A few days ago Gunter Demnig returned from Serbia. As before in 26 other countries, he laid stumbling blocks for victims of National Socialism. There are now 80,000 pieces. The stones with the brass plates, embedded in the sidewalks, are reminiscent of former residents of neighboring houses. In July, a scientific volume was published that classifies Demnig's decades of work and looks to the future, entitled “Stones of Stumbling”. That was unintentionally prophetic. Because a stumbling block planned for tomorrow, Sunday, in the small Luxembourgish community of Junglinster makes the latently open basic question of the decentralized memorial topical: Who deserves a stone?

Demnig's Foundation defines victims on its website as “people who were persecuted, murdered, deported, expelled or driven to suicide during the Nazi era”. This includes not only Jews, but, according to Demnig, “all groups of victims”; in an interview with this newspaper he mentions forced laborers and deserters. In Junglinster, however, in addition to four stumbling blocks for Jewish victims, eleven stumbling blocks for forced recruits are to be laid at the same time. This refers to young Luxembourgers who were forcibly drafted into the Wehrmacht, among others, during the German occupation.

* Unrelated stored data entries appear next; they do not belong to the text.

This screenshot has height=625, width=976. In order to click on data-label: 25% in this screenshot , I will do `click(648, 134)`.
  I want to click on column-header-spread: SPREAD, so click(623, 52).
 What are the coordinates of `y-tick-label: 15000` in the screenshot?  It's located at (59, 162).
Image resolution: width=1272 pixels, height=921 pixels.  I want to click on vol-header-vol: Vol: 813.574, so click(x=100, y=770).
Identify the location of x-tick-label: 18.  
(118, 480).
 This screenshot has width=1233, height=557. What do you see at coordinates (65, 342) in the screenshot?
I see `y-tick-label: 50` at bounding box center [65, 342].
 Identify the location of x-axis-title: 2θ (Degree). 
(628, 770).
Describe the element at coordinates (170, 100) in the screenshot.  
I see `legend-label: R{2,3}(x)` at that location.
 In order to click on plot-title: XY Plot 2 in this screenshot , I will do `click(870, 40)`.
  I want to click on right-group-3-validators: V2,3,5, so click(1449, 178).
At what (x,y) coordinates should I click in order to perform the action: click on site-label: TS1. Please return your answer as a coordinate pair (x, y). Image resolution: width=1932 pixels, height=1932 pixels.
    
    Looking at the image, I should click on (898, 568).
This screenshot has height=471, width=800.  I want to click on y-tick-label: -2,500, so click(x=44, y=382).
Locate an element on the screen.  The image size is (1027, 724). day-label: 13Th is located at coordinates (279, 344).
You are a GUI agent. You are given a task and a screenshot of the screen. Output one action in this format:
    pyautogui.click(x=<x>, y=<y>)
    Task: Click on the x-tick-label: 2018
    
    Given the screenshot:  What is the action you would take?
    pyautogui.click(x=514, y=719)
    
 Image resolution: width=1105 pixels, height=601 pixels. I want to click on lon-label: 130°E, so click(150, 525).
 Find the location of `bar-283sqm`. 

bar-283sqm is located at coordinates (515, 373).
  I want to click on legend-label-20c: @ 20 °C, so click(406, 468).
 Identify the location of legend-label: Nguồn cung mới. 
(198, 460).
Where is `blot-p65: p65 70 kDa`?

Mil Lorang, who published about the time of the German occupation in Luxembourg, does not consider the forced recruits to be victims of National Socialism. Rather, they are victims of a war crime under the Hague Land Warfare Regulations. He refers to the ordinance on compulsory military service in Luxembourg of August 1942, according to which Luxembourg conscripts received the same basic training, the same wages and the right to the same promotions and awards as their Reich German comrades. The German-Luxembourg agreement on reparation and care for war victims of 1959 also differentiates between “victimes du nazisme” and “victimes de guerre”.

Bernard Gottlieb is a member of the Jewish community in Luxembourg and is of the opinion that laying stumbling blocks for forced recruits, identical in metal, size, color and design, would equate very different fates.

That creates a European precedent.

The former Luxembourg diplomat Victor Weitzel criticizes the equation of the victim groups as "historical revisionism".

Controversial stumbling block laying began as a school project

The historian Sonja Kmec from the University of Luxembourg made a more differentiated statement to this newspaper. “The stumbling blocks that were placed in front of the houses of the people who were deported and killed as Jews do not just refer to the Holocaust. They refer to everyday life before, to the anti-Semitism of the neighborhood or their paralysis during the persecution. On the contrary, the forced recruitment led to violent strikes and protests. This symbolism is "the exact opposite of the stumbling blocks".

The controversial stumbling block laying began as a school project in Lënster Lycée. As the headmaster Tom Nober explains, this enabled the pupils to actively deal with the subject of National Socialism. He refers to a committee that planned the transfer, with the participation of various victims' associations and the community. The spokeswoman for Education Minister Claude Meisch announced that the aim was to commemorate the residents “who were victims of National Socialism in different ways and for different reasons, and to remember their individual fates”.

The former president of the Consistoire Israélite de Luxembourg, Claude Marx, had written to Demnig in June and pointed out that forced recruits could involuntarily have aided the genocide of the Jews. Nevertheless, Demnig is going to Junglinster tomorrow. For him, the fifteen people whose names are engraved on the plates are all victims. None of the eleven forced recruits returned home. Eight fell, two perished in Russian captivity. One, Fränz Wehr, had evaded confiscation, was arrested on May 14, 1944, was taken to a prison in Frankfurt am Main and shot there on May 23, 1944. He was 21 years old.